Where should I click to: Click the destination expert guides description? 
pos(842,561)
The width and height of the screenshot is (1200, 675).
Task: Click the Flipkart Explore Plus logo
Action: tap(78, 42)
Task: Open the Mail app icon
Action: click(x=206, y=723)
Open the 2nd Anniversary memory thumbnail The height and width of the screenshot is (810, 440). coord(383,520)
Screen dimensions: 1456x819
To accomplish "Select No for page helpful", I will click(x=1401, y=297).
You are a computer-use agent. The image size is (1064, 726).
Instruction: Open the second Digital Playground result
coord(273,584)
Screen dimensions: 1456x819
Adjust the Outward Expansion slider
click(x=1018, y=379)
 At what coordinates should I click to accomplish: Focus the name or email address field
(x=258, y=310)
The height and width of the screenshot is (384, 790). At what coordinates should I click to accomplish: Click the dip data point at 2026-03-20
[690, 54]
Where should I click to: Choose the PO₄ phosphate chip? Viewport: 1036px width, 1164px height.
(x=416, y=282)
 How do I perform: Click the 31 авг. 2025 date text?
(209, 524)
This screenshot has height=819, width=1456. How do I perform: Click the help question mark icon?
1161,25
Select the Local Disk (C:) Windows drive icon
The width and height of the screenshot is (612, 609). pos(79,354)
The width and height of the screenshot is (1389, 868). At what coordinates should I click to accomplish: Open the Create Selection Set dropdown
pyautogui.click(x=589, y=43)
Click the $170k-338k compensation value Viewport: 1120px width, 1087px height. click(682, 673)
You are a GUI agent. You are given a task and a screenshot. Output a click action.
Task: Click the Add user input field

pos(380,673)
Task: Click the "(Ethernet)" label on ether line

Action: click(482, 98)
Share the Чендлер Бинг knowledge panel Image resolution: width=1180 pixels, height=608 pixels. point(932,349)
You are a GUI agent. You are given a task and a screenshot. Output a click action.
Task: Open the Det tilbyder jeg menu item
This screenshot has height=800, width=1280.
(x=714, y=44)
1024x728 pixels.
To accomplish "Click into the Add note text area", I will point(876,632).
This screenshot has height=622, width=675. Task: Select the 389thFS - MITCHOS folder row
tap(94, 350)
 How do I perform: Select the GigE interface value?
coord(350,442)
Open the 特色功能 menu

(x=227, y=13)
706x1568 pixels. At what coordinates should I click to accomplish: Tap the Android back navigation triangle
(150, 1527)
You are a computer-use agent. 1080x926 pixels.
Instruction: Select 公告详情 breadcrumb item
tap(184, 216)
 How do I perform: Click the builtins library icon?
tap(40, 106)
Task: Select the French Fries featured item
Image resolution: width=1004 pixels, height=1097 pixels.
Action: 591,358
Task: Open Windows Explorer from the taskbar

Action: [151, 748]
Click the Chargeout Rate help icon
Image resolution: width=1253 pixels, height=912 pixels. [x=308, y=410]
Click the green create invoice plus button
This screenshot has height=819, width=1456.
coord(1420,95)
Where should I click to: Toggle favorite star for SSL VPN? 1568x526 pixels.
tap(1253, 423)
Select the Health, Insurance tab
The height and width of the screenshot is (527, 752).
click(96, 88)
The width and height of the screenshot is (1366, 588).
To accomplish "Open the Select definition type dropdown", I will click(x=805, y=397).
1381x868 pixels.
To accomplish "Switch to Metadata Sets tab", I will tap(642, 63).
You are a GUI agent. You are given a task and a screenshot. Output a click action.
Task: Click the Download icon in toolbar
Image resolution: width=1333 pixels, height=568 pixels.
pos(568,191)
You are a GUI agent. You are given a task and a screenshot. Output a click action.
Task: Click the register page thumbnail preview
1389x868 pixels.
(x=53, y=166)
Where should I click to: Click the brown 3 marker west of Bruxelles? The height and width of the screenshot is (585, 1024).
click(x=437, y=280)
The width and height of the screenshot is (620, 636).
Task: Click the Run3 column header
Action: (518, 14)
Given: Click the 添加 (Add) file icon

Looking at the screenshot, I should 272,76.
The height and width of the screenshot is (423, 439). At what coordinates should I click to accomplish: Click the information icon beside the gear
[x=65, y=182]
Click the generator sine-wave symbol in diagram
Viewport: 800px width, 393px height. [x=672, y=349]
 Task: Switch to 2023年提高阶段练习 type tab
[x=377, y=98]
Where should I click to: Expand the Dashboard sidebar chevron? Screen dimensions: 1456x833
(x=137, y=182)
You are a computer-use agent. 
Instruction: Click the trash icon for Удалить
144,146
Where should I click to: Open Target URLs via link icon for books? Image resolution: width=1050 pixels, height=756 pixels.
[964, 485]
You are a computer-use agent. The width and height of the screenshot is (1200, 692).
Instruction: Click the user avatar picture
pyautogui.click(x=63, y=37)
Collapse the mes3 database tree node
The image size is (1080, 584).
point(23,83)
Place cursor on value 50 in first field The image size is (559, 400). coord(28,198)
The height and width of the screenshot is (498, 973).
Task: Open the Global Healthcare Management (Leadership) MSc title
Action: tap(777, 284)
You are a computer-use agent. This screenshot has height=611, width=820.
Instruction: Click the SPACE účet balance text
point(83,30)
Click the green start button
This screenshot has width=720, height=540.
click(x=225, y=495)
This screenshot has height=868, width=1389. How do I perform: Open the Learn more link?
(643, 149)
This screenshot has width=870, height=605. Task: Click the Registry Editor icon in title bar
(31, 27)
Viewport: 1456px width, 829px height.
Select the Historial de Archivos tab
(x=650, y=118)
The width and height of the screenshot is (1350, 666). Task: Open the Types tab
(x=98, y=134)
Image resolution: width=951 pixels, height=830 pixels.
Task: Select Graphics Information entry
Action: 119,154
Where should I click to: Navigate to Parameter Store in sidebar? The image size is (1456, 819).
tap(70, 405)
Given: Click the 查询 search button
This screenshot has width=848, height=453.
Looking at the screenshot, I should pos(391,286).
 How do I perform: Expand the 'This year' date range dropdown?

● What is needed: Please print the material above word for word, starting at its first line and ending at the line that contains "Action: click(x=206, y=723)", with both of those lines included.

● Task output:
Where should I click to: Click the destination expert guides description? 
pos(842,561)
The width and height of the screenshot is (1200, 675).
Task: Click the Flipkart Explore Plus logo
Action: tap(78, 42)
Task: Open the Mail app icon
Action: click(x=206, y=723)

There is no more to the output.